[MATERIAL FOR THIS TASK — start]

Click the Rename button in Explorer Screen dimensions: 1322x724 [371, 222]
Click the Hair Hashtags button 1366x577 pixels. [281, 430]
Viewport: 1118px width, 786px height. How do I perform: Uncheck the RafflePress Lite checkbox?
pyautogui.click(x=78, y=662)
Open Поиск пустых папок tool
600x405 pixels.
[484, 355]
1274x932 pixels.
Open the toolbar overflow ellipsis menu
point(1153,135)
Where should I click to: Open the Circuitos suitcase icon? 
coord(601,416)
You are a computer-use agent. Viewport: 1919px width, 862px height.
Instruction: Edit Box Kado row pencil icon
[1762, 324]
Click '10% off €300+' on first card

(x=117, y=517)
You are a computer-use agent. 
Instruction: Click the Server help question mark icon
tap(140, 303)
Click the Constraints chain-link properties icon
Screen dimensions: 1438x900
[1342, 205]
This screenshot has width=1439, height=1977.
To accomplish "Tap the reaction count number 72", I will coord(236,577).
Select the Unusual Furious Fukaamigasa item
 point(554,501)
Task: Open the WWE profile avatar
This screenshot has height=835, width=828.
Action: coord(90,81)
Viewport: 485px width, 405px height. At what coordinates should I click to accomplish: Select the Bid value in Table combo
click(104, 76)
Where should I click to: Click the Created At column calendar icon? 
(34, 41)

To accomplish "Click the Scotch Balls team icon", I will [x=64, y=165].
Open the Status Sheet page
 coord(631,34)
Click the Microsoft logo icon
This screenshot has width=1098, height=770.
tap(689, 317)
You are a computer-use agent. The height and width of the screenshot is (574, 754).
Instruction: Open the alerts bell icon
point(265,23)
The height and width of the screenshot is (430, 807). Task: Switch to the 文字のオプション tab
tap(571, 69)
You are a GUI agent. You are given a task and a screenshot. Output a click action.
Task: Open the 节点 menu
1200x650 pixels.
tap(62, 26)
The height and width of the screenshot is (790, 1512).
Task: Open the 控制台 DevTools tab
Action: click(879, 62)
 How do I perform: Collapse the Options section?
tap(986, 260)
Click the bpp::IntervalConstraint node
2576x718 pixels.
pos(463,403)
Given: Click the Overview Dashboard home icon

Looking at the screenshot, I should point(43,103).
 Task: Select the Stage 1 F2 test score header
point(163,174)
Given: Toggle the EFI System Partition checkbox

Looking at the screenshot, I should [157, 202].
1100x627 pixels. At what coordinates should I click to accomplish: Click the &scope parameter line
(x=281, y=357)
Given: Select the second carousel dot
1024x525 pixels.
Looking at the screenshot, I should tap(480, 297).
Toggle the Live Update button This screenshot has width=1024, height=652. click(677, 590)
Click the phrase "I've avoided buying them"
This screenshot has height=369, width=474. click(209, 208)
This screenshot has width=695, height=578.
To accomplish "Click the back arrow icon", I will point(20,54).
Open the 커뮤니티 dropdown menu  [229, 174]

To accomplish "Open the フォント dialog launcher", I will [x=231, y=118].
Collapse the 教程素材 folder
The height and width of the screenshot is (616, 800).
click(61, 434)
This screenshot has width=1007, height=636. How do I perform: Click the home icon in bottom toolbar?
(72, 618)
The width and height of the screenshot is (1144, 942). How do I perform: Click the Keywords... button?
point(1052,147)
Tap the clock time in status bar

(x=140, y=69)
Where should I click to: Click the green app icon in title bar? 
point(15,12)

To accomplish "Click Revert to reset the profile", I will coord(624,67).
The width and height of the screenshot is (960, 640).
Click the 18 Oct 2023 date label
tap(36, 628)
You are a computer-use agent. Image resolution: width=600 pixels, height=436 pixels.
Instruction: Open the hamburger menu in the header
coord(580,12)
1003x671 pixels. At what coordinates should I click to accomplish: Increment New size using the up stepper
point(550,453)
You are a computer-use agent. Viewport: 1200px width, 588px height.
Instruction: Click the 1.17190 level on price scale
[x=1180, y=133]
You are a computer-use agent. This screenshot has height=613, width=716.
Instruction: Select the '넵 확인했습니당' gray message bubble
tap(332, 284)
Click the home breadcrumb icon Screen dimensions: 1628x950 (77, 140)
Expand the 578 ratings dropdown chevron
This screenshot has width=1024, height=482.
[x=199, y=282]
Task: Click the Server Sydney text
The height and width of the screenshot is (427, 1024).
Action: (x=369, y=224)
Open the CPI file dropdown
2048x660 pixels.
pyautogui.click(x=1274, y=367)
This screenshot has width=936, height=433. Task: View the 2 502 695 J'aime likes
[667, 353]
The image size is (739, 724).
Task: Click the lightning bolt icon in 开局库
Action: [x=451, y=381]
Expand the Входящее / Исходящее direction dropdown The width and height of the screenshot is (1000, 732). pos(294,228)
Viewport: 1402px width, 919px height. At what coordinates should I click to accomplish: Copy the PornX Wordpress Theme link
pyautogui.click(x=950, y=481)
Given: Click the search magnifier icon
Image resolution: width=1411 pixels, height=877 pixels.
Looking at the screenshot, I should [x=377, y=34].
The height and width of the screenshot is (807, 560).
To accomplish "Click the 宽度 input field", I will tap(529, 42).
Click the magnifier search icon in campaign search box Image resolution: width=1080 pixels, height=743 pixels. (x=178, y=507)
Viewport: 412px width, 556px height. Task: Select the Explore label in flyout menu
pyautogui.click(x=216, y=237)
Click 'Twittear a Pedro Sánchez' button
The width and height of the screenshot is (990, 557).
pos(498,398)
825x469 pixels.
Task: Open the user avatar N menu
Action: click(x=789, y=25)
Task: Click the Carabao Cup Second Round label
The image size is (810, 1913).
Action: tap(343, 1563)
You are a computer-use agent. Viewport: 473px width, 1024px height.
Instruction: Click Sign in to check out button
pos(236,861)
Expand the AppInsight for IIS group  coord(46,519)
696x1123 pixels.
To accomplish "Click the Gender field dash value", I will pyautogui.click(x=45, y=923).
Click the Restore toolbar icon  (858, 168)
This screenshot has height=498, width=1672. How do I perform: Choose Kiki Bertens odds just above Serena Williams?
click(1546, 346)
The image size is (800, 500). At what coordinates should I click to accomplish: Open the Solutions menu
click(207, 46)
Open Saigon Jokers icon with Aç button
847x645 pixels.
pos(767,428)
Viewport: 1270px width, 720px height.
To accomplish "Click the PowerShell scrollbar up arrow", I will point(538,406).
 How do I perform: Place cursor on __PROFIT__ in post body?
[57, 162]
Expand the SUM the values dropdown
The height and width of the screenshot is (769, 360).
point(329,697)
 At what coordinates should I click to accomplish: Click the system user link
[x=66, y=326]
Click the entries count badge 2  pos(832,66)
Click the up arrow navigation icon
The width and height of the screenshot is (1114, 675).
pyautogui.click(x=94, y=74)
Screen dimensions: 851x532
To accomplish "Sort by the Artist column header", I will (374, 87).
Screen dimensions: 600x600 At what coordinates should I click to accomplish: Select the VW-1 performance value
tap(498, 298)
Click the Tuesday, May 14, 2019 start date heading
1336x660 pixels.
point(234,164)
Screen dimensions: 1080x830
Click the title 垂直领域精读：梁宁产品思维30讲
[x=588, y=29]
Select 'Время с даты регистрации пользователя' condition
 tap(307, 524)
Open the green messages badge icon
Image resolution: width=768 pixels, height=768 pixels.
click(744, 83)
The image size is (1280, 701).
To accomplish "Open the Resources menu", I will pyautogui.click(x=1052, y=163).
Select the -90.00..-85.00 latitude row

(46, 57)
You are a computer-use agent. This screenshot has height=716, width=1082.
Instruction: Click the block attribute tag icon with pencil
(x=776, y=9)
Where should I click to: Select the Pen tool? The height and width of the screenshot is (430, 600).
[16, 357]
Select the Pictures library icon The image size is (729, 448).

[MATERIAL FOR THIS TASK — finish]

- WHAT TO WORK ON: Please return all lines from the records that hold the word "computer".

- OUTPUT FOR THIS EXERCISE:
You are a computer-use agent. Viewport: 1919px width, 862px height.
You are a computer-use agent. 
You are a computer-use agent. The height and width of the screenshot is (574, 754).
You are a computer-use agent. Image resolution: width=600 pixels, height=436 pixels.
You are a computer-use agent. Viewport: 1200px width, 588px height.
You are a computer-use agent. This screenshot has height=613, width=716.
You are a computer-use agent. Viewport: 473px width, 1024px height.
You are a computer-use agent. This screenshot has height=716, width=1082.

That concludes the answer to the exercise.